2024年7月11日木曜日

「トラウマ本」第14章 トラウマと心身相関の問題 加筆部分 2

 依然として存在するMUSへの偏見

 ところでかつてヒステリーに向けられ、MUSにもある程度は向けられている偏見、すなわちその訴えは「気のせい」であって、一種の自作自演であり、その訴えは周囲の注意を惹くために誇張されているものと考えられる傾向は一体何に由来するのだろうか? それは人間が基本的に「心気的な存在」であるために生じる問題であろうと考えている。
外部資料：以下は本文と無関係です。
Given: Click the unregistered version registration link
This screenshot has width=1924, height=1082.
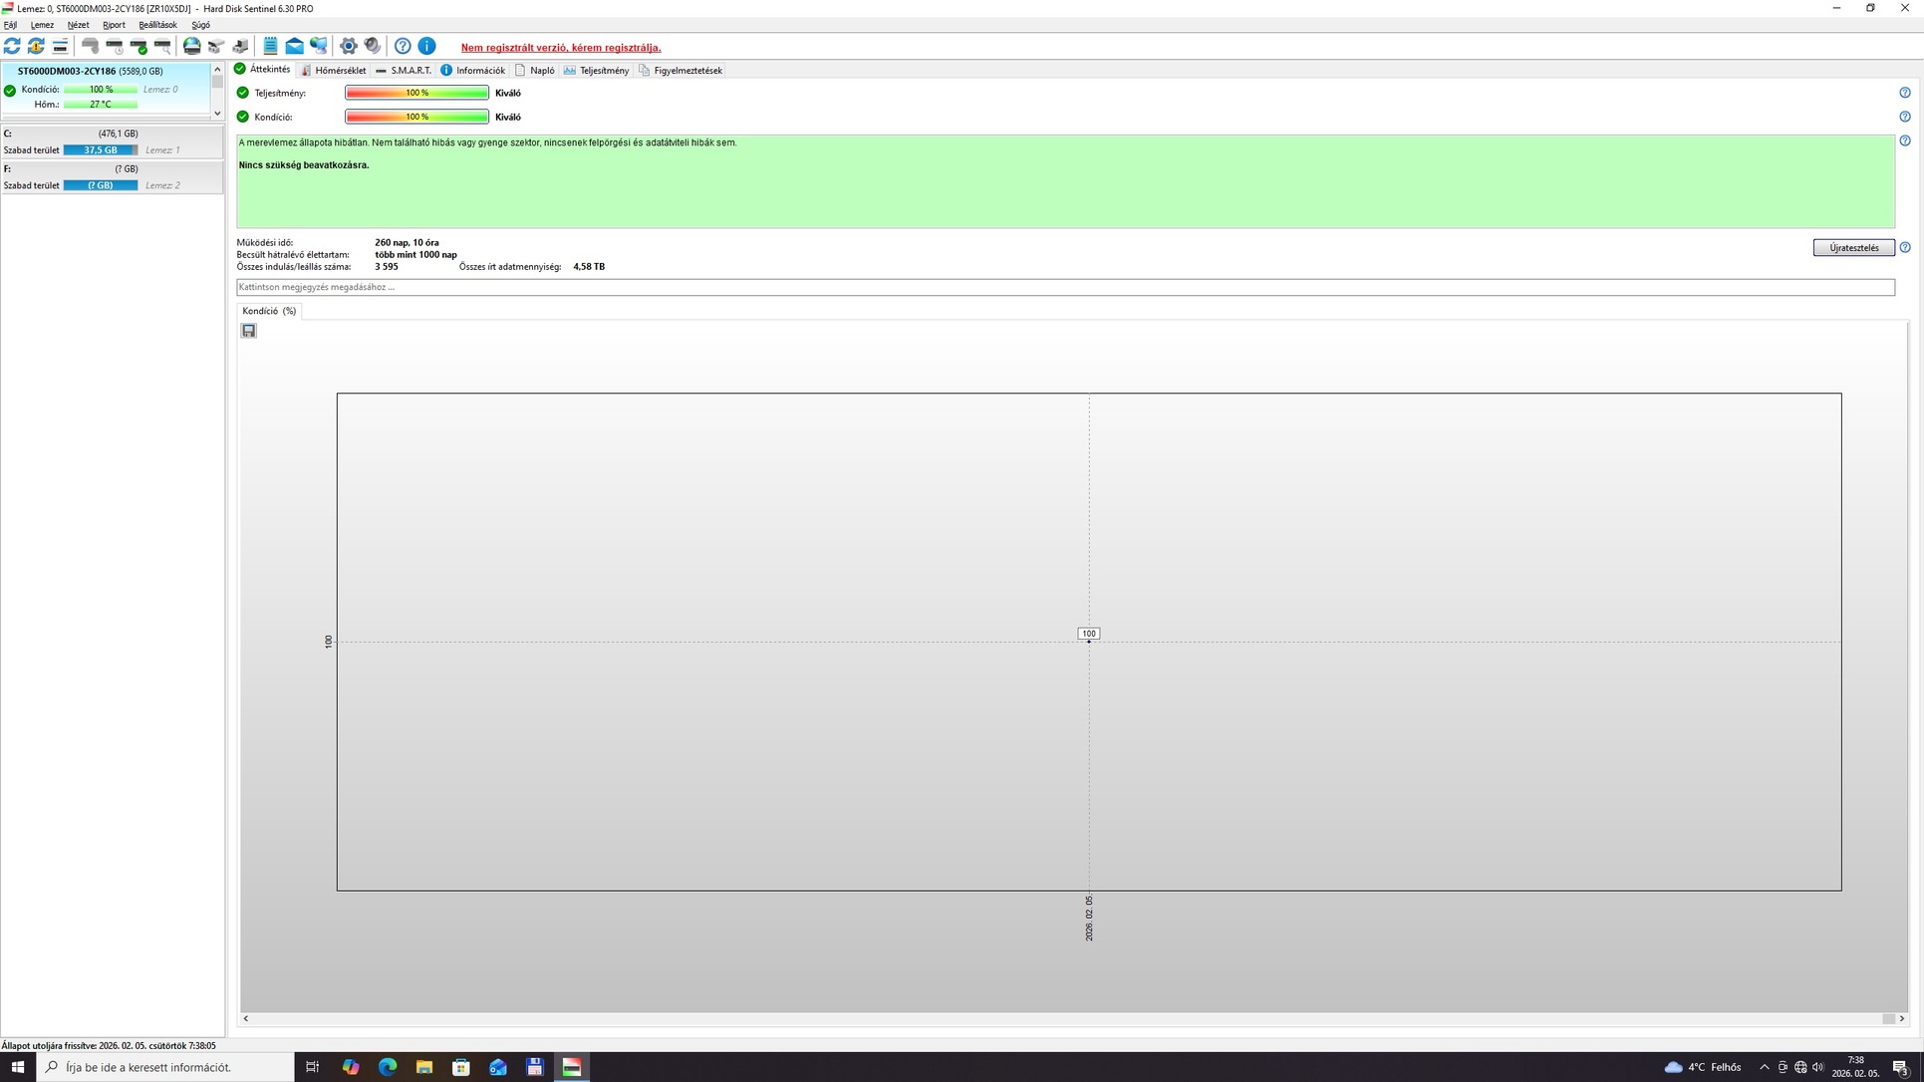Looking at the screenshot, I should pyautogui.click(x=560, y=48).
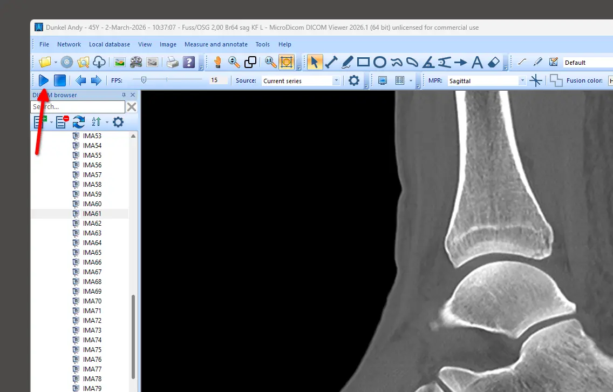This screenshot has height=392, width=613.
Task: Select the eraser tool
Action: pyautogui.click(x=494, y=62)
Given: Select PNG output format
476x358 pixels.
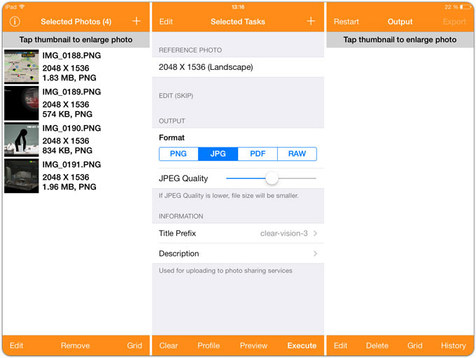Looking at the screenshot, I should pyautogui.click(x=179, y=154).
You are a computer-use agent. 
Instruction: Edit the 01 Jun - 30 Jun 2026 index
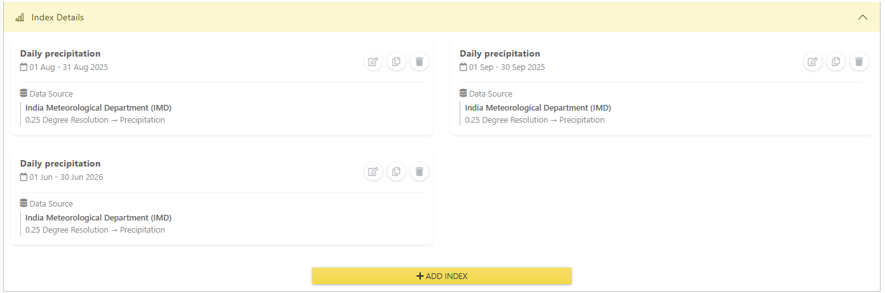(x=373, y=172)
「心気的」とはつまり、自分が病気ではないかと心配すればするほど、症状が自覚されるような気がしてくるという性質を持っている。
 ICDという国際診断基準は、その第10版(2013年)から “worried well” というカテゴリーを設けている。これは「病気の心配をする健常人」 「健康なのに気に病む人」、あるいは「病気心配症」とでも訳すべきものだが、それは私達自身の持つ心気的な傾向に関連した懸念や不安を表しているものであろう。
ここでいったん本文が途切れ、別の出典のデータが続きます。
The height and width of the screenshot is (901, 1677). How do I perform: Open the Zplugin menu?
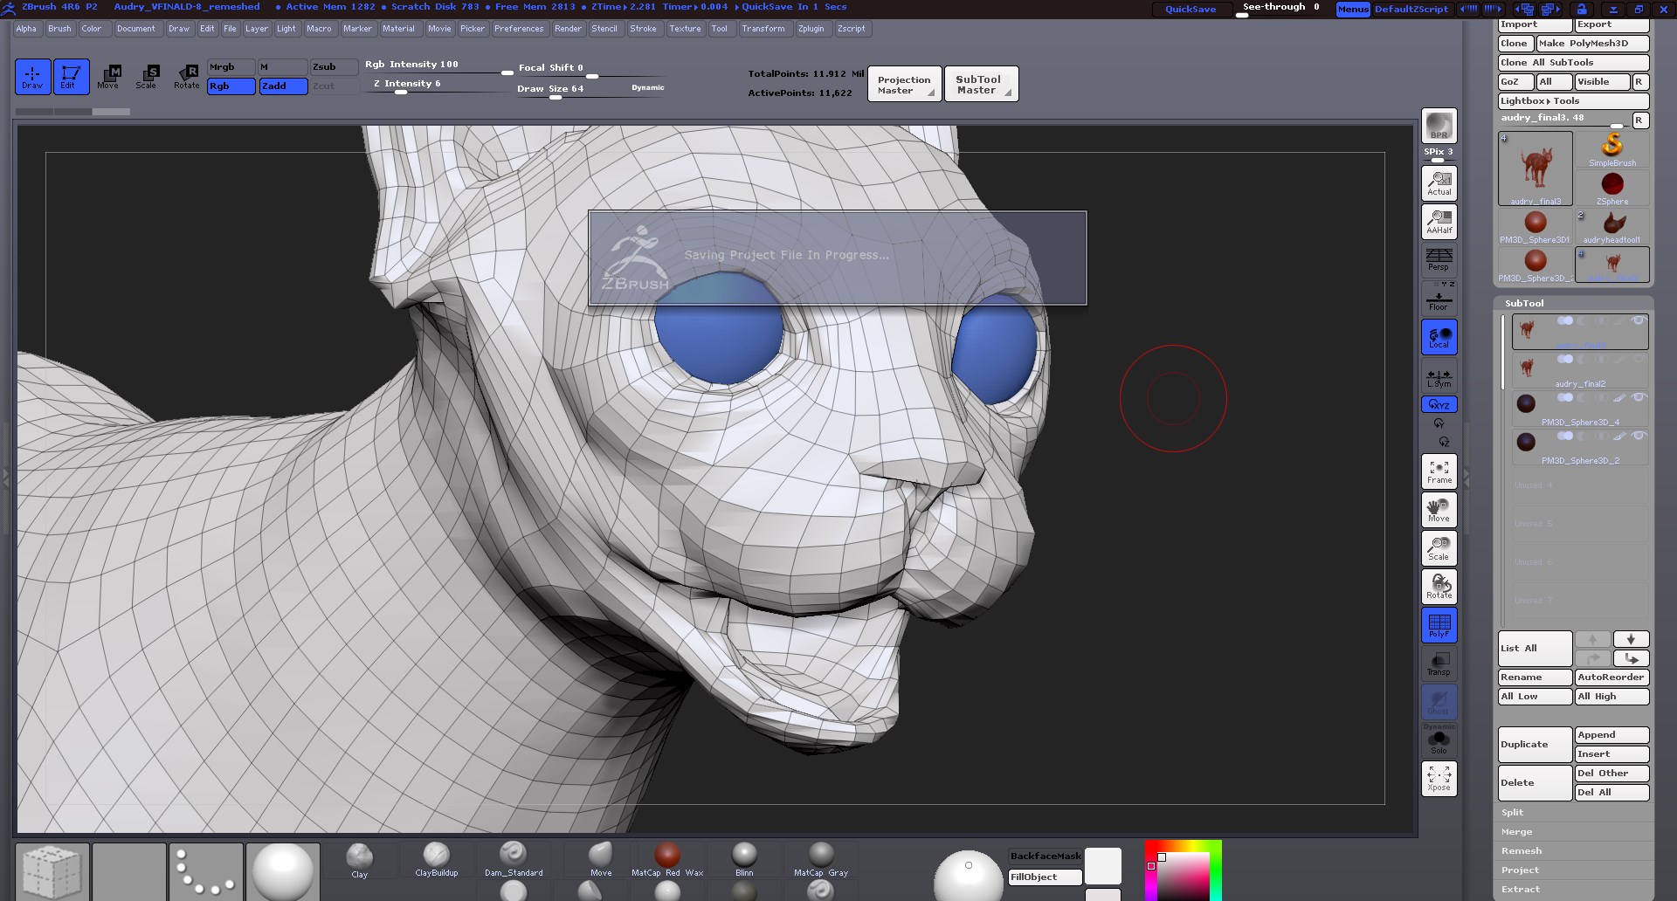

 その意味ではMUSに対する偏見は、私達自身に向けられたものとも言えるのである。つまり自覚される症状は実は気のせいではないか、自分が作り出したものではないかという考え方を私達は自分自身にも他者に対しても向ける傾向があり、その結果としてかつてのヒステリーやMUSに対する偏見が生まれると考えるのである。
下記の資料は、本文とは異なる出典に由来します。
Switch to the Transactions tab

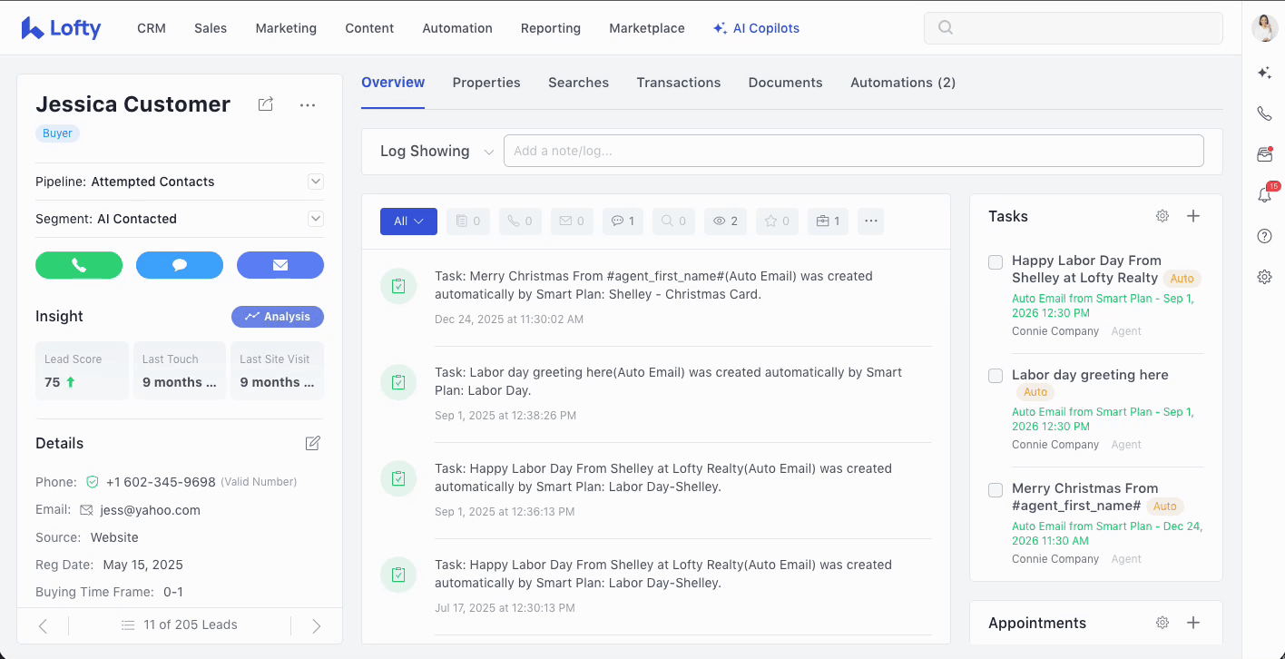point(678,83)
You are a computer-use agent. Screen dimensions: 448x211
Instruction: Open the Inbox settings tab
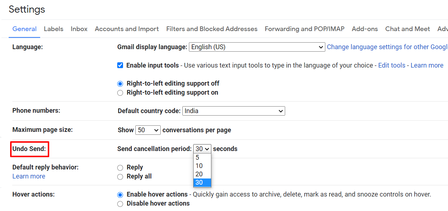click(79, 29)
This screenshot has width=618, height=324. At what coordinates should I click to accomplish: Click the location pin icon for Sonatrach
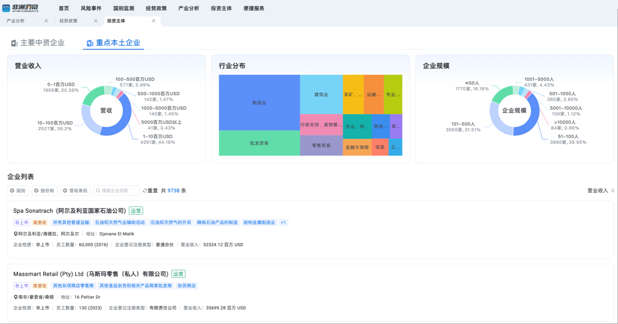(16, 234)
 私達の持つ心気的な傾向についてもう少し説明しよう。例えば今日お昼に仕出し弁当を食べたある人が午後になり腹痛を訴え、病院に運ばれたとする。まだ原因は判明していていないが、食中毒の可能性もあるという。するとその人と一緒に同じ仕出し弁当を食べた人たちは、「自分達も食中毒にかかっているかもしれない」と不安になるだろう。すると何か吐き気がし、胃がムカムカするような気がしてくる、という感覚はそれらの人々のうち何人かにごく自然に生じてくるはずである。これは「心気的」な傾向を反映する例と考えられるのである。
 ちなみにこの例で、実際には食中毒が発生したわけではなかった場合を考えよう。そのことを知らされた時点で、それまで胃のムカムカを覚えていた人の大半は、それがおさまり、「あれは気のせいだった」と考えるであろう。しかし一部の人たちは、既に実際の吐き気や嘔吐などの消化器症状を呈する可能性がある。するとそのような人達の症状は「医学的に説明できない」ことになり、このMUSの範疇に属することになるのだ。